# Wife moved out and asked for divorce



## NCDave (Apr 26, 2009)

Hello all,
I am new here, and, unfortunately, need to be here. Last saturday, my wife was DISTANT. I asked what was up and, after much discussion, she said she needed space. Which I gave. She left for the week with no communication. This friday she came back and handed me a letter stating that she had changed and that she realized life was short, and that she wanted more out of life. We have been married for over 8 years and together for ten. Most of which was wonderful. Over the past year she has gotten really into yoga, which in turn, has allowed her to focus on herself and her inner power. I don't say this in a negative way, it just is.

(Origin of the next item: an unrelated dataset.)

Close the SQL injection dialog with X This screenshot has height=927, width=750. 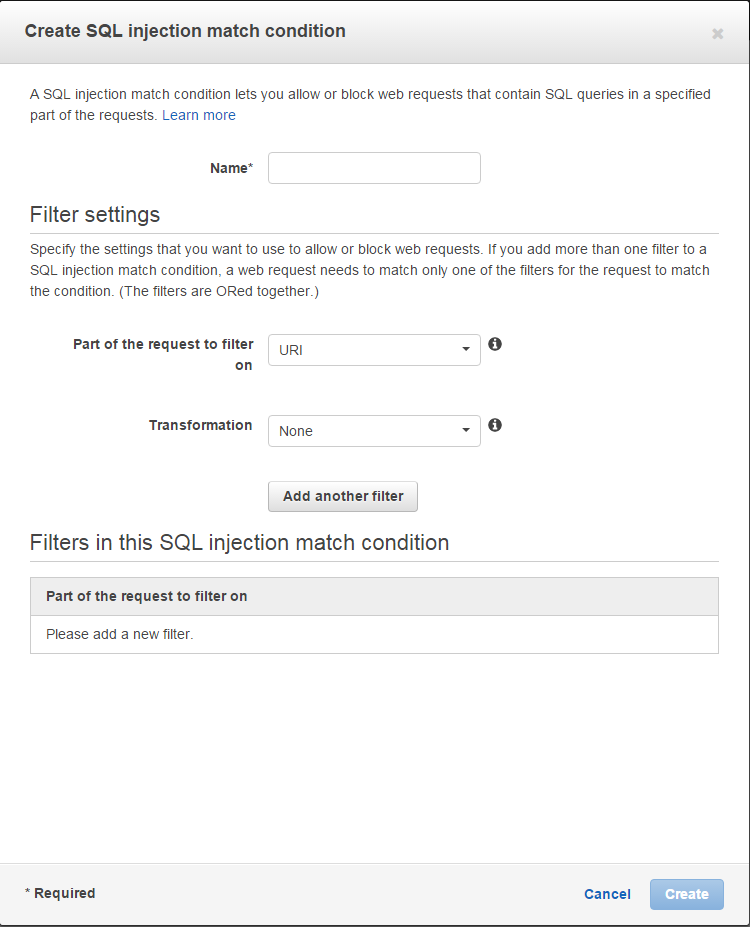click(x=717, y=34)
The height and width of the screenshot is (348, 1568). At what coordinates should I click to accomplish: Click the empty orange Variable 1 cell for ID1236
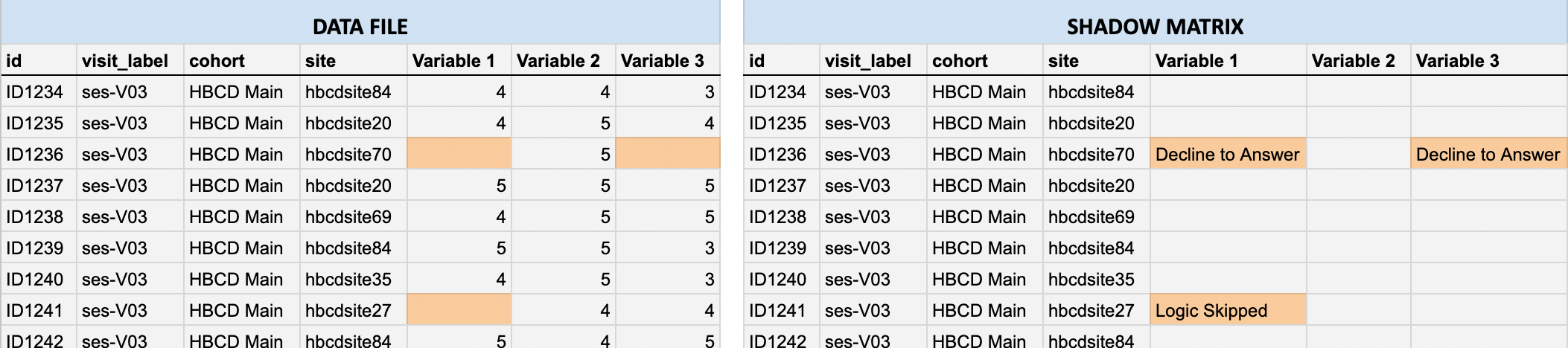[x=459, y=154]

I found yoga to be relaxing, but it was all she would talk about. Her letter was very well thought out and concisive. She stated that she had been feeling distant for years, but "thought that was just what happens over time" and settled that this is what life was. Then something opened up in her that said there was more, but she needed to be alone to discover it. She has asked for a divorce. In NC, where I live, the law states that we must be at different addresses for a year before divorce can be granted. I strongly believe that we are the perfect people for each other and our world views are the same, but, unfortunately, this doesn't seem too be enough for her to try to work through this trouble. Our conversation on sunday was calm and respectful, but she seems to believe that there is no reconciliation. I am willing to do WHATEVER IT TAKES to work this out. Sorry for the long windedness, but I need some help


----------



## sisters359 (Apr 9, 2009)

Are there any children? I'm assuming no, since you didn't mention them. 

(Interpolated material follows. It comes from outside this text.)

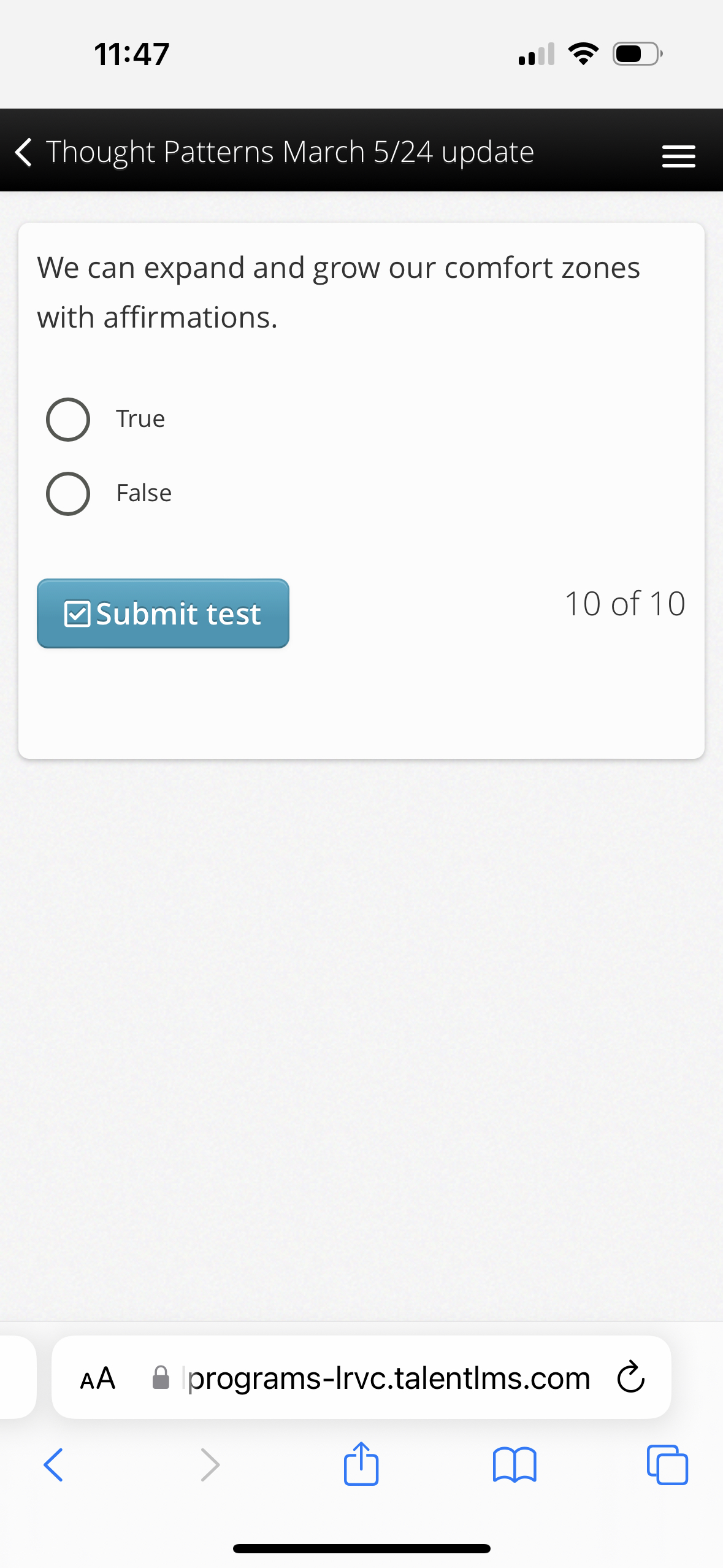The width and height of the screenshot is (723, 1568).
Task: Check the battery indicator
Action: click(x=636, y=54)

I'm the wife in this position, although b/c we have kids and our marriage is a lot older (almost 21 years), there are differences. But I "awoke" to a realization that I didn't want to be with my husband anymore, and in the space of about 2 weeks, worked through the fear and guilt of that realization and could have left. I didn't, at least not yet. I feel I owe my family the chance at reconciliation, even if I'm convinced it won't work. I'm sort of on the "fake it to see if you can make it" plan.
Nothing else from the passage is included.